Active Surface Definition
Project Goals
The goal of this project is to investigate the Active Surface Definition algorithm provided in SGI's Performer. The goal is do develop a viewer which implements the algorithm and then to develop the necessary logic to build quality ASD databases. SGI Performer is not used in this project, instead it is all developed from documentation on the algorithm.

ASD Algorithm
ASD is a simple algorithm at the surface, at least from a viewer stand point. (This is usually what makes a quality real-time algorithm, simplicity.) At any point, the algorithm can replace a given triangle with up to four children. To avoid popping, the vertices of the four triangles are morphed from points coincident with the edges of the parent triangle to their real locations. The decision on when triangles are replaced with their higher level of detail is driven by LOD switching ranges and an evaluation function.

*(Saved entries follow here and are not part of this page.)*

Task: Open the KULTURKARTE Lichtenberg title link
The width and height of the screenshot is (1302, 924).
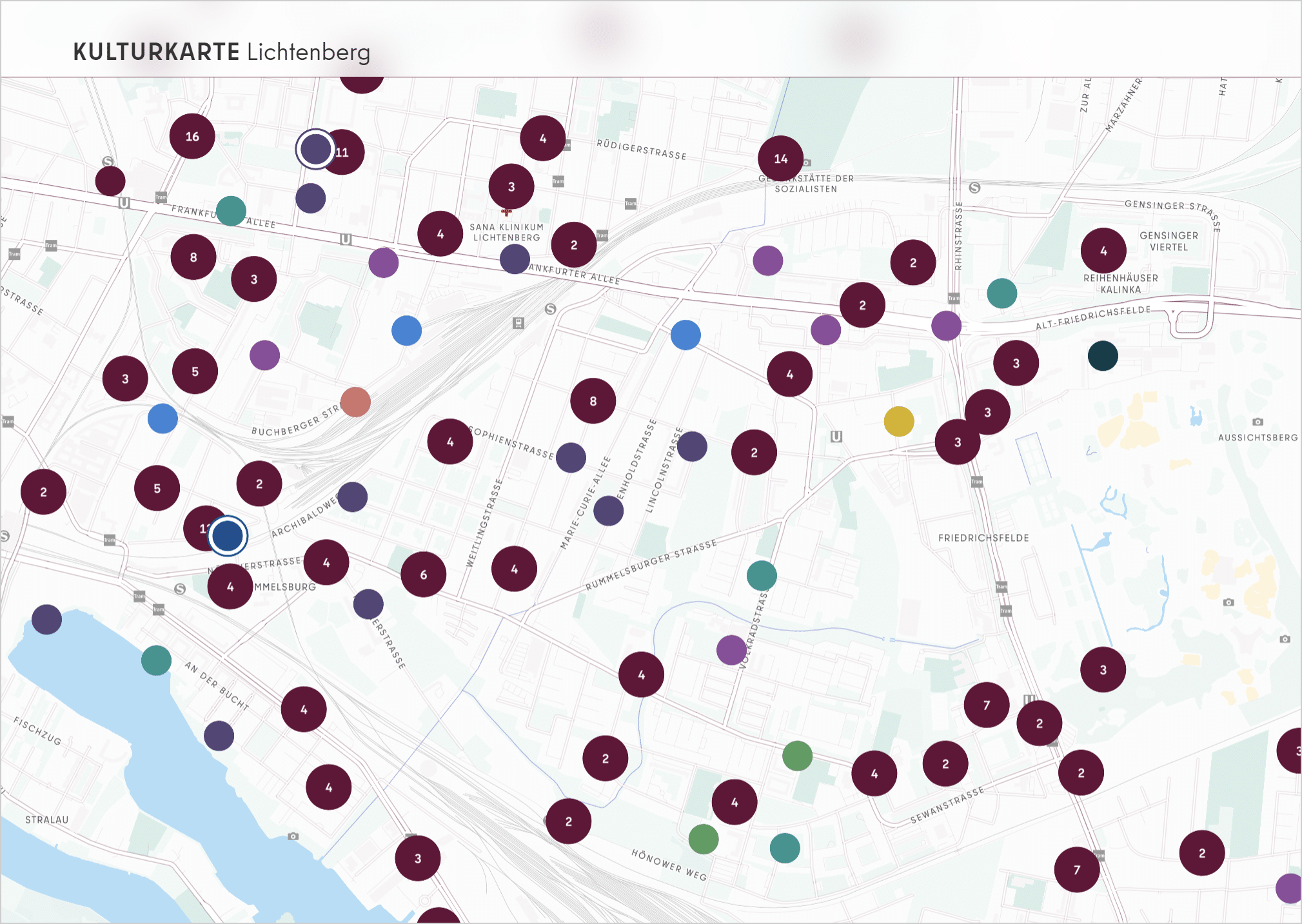Action: 221,52
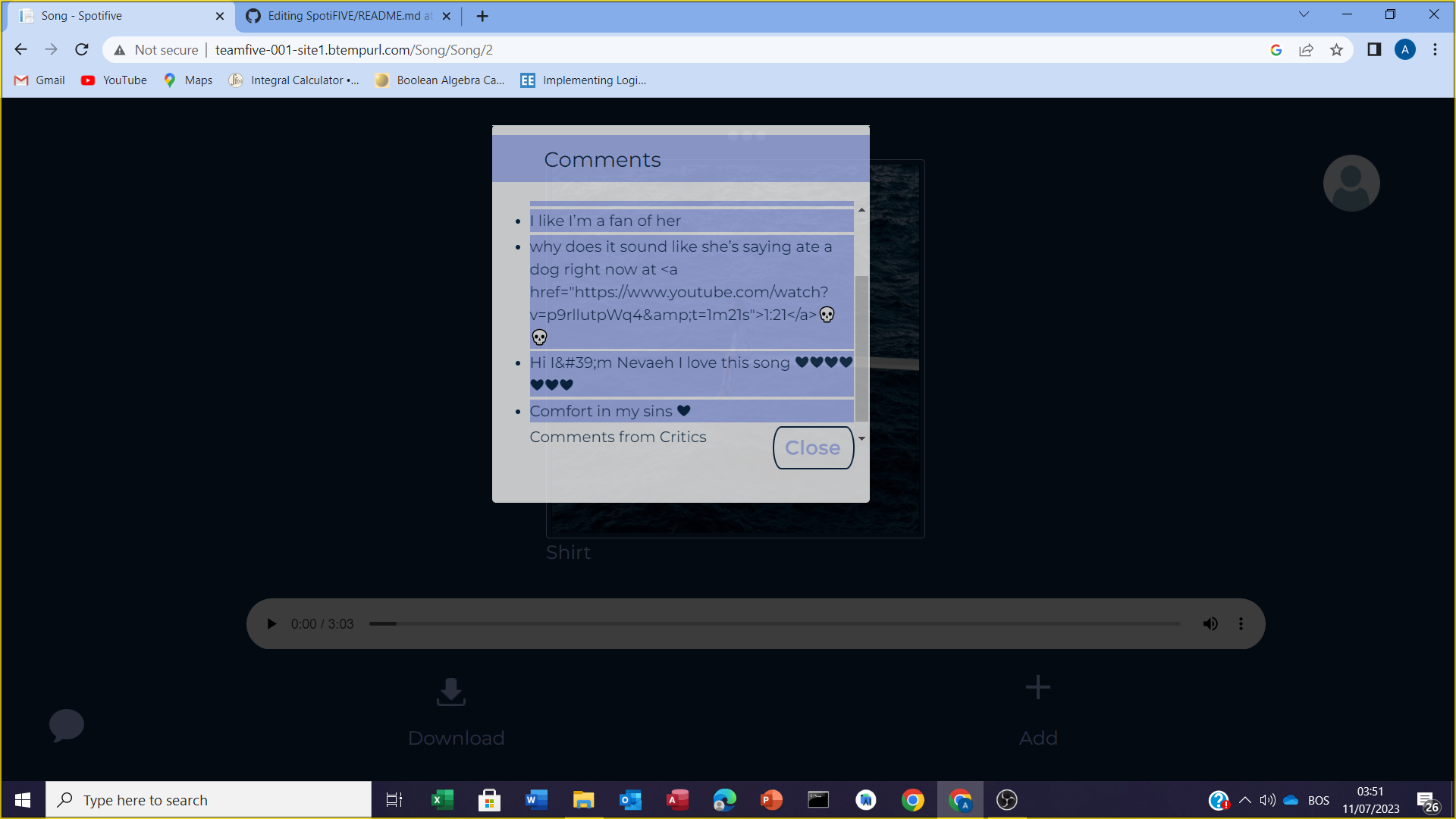
Task: Click the Add (+) icon
Action: coord(1037,687)
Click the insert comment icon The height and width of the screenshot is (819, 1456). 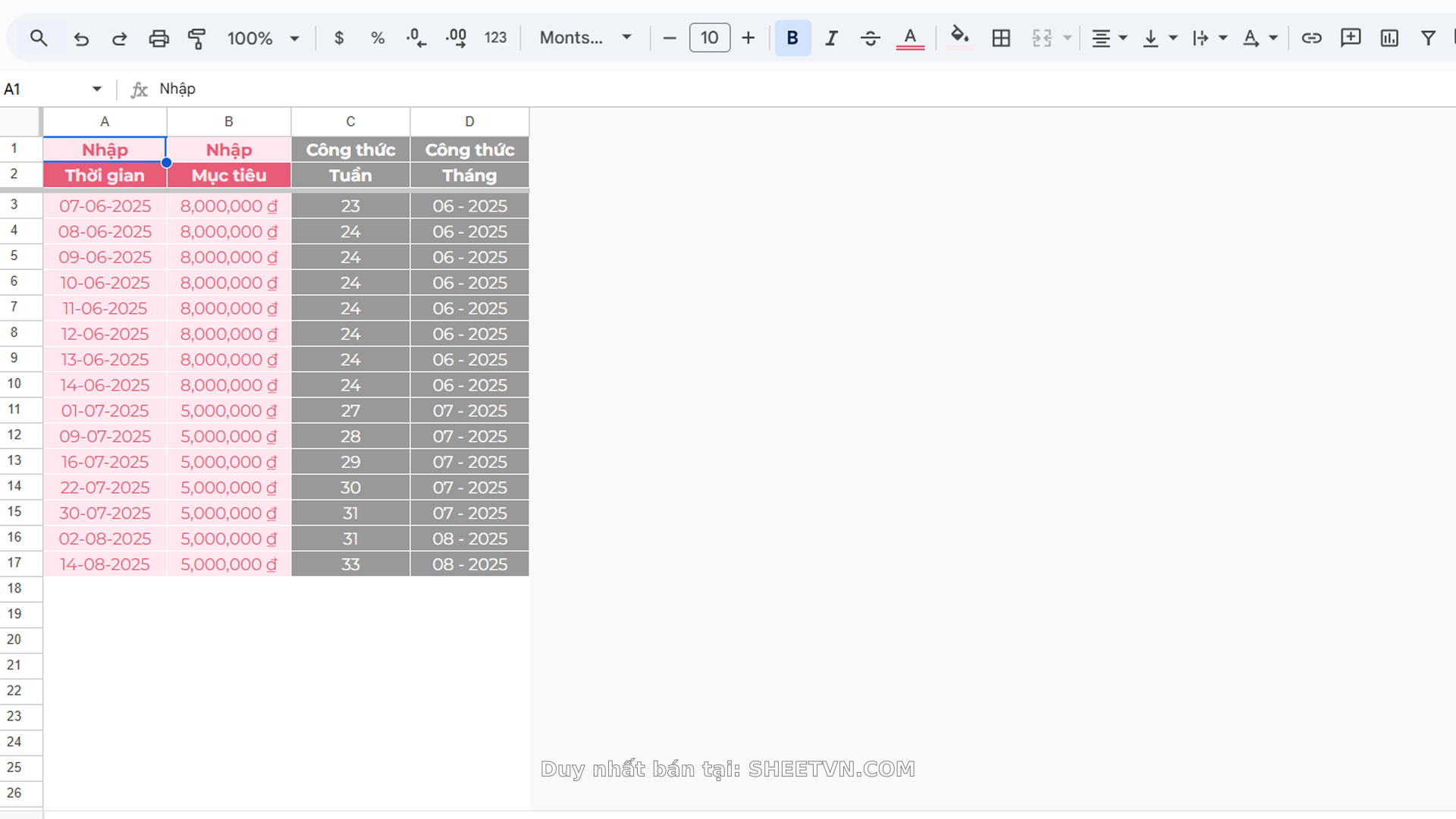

Nice attributes of the algorithm are that only a vertex position and a morph vector needs to be store for each vertex. (Ignoring attributes.)

Viewer
The first phase of the project involved building a viewer capable of displaying ASD LOD structures. As part of this project, the structure for my ASD surfaces was set up. Mine are slightly different than Performer's. This viewer was then used to display all of the subsequent ASD surfaces.

ASD Generation from Regular Height fields
The second phase of the project was to generate ASD levels of detail from a terrain height field. Though it sounds relatively easy, the generation of ASD content has some challenges.

In this project, I took a top down approach to the LOD generation. Starting from two triangles, the algorithm add up to 3 vertices to each triangle on each LOD level to generate the next level. How does it do this? For each vertex it uses barycentric coordinates to determine the best edge to add it to, and to compute the height at that x,y position in the triangle. (In this case, I am using Z as altitude, not y.) For each edge it picks the vertex which has the largest variance between the real height at that point, and the computed height on the triangle. It adds these vertices for all the edges, computes their morph vectors, and we have the next LOD level. (This is essentially an iterative TIN generation algorithm, using a Local Error Metric.) To the right you will see an animation of the results of this algorithm.

There are a couple short comings to this algorithm, which should be fixed. The first is that there is no "well formed" triangle criteria used when selecting the verts for an edge. Only the largest variance is used for an edge, which can cause some long sliver style triangles. The second is a result of the first. Due to the sliver triangles that can result, the LOD tree can be unbalanced causing more LOD levels than would necessary with a balanced tree. The question is whether adding the vertices with the most error or adding more vertices on each LOD level is more important. Odds are the latter, because the larger error vertices will probably get added in the first couple LOD levels anyways unless there is a large peak near one of the original triangle corners. I might revisit this sometime to fix it.

An animation morphing from the coarsest LOD (2 triangles) through the first four LOD levels. For this animation, the entire level is morphed equally, distance from the eye point is not used.

Summary
ASD is a simple technique for run-time terrain LOD morphing. The problem with ASD is generating the ASD structure. For the regular sampled terrain, it was not that difficult to come up with a solution which should work fairly well. For TINs, it becomes more difficult to efficiently build ASD levels due to the restrictions on how many triangles may replace one and which vertices are static at what levels. Given some more thought, I believe a decent solution for generating ASD levels from a generic TIN can be developed.